Similarly, oxidative cyclocarbonylation of alkynylamines provides lactams as the products. In 1995, Bonardi and co-workers reported a palladium-catalyzed oxidative carbonylation of 1-substituted prop-2-ynylamines [35]. This oxidative carbonylation method gave different products with different N-substituents. Using N-alkyl-substituted prop-2-ynylamines resulted in the formation of β-lactams, while γ-lactams were obtained with N-unsubstituted prop-2-ynylamines (Scheme 3).
Recently, the group of Lei developed an efficient method for the synthesis of α-methylene-β-lactams via palladium-catalyzed oxidative carbonylation of N-allylamines with Cu(OPiv)2. A four-membered-ring transition state is supported by DFT calculations (Scheme 4) [36].
1.2 Synthesis of Five-Membered Heterocycles via Oxidative Carbonylation of Alkyne or Alkene Derivatives Incorporated with a Nucleophile
1.2.1 Synthesis of Five-Membered Oxygen-Containing Heterocycles via Oxidative Carbonylation of Alkyne or Alkene Derivatives Incorporated with a Nucleophile
Gabriele and co-workers reported the novel synthesis of furanacetic derivatives via oxidative carbonylation of acyclic (Z)-2-en-4-yn-1-ols [37, 38]. The cyclization–alkoxycarbonylation process occurs in an alcoholic media at 50–70°C and under 100 atm pressure of a 9:1 mixture of carbon monoxide and air with the catalysis of PdI2/KI. With isolation of the nonaromatic precursors of the final product, a reaction mechanism was proposed accordingly (Scheme 5).
Similarly, as reported later by the same group, 3-yne-1,2-diols could be transformed into furan-3-carboxylic esters through a sequential 5-endo-dig heterocyclization–alkoxycarbonylation–dehydration process using air as the external oxidant. Under similar conditions, 4-methylene-4,5-dihydrofuran-3-carboxylates were obtained from 2-methyl-3-yne-1,2-diols (Scheme 6) [39, 40].
In 1991, Tamaru reported the palladium-catalyzed carbonylation of 3-butyne-1-ols. In this process, different substituents on acetylenic termini led to different courses of reaction. When the substituent is trimethylsilyl group, cis dicarbonylation proceeds selectively, while, with alkyl or aryl substituents, trans alkoxycarbonylation takes place selectively (Scheme 7). Recently, the group of Kato further developed methoxycarbonylation of terminal alkynes with bisoxazolines as the box ligands. In addition, they succeeded in applying this methodology to the synthesis of β-methoxyacrylate natural products [41, 42].

• Recorded information

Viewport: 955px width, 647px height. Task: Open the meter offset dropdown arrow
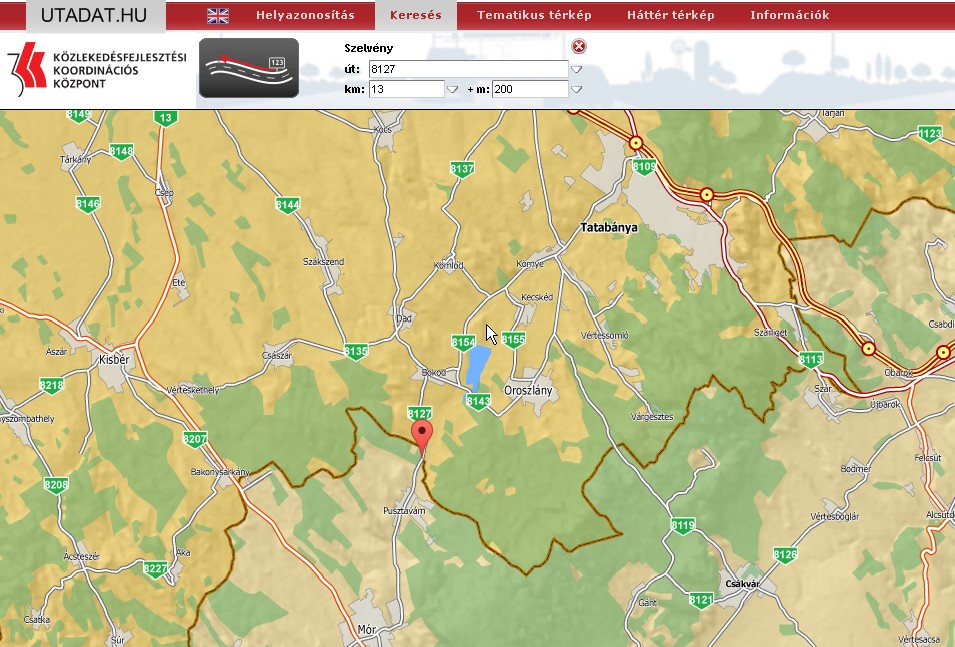576,89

• Required work
(1) In the carbonylation excerpt, what products formed when Bonardi's method used N-unsubstituted prop-2-ynylamines?
(2) Does each statement agree with the carbonylation excerpt? For each, answer yes or no and quote the deciding words.
(a) Gabriele's cyclization–alkoxycarbonylation runs under 100 atm pressure.
(b) Tamaru reported the carbonylation of 3-butyne-1-ols in 1995.
(c) In Tamaru's process, a trimethylsilyl substituent leads to trans alkoxycarbonylation.
This material has no connection to the carbonylation excerpt.

• Written responses
(1) γ-Lactams.

(2)
(a) Yes: "under 100 atm pressure of a 9:1 mixture of carbon monoxide and air"
(b) No: "In 1991, Tamaru reported the palladium-catalyzed carbonylation of 3-butyne-1-ols."
(c) No: "When the substituent is trimethylsilyl group, cis dicarbonylation proceeds selectively"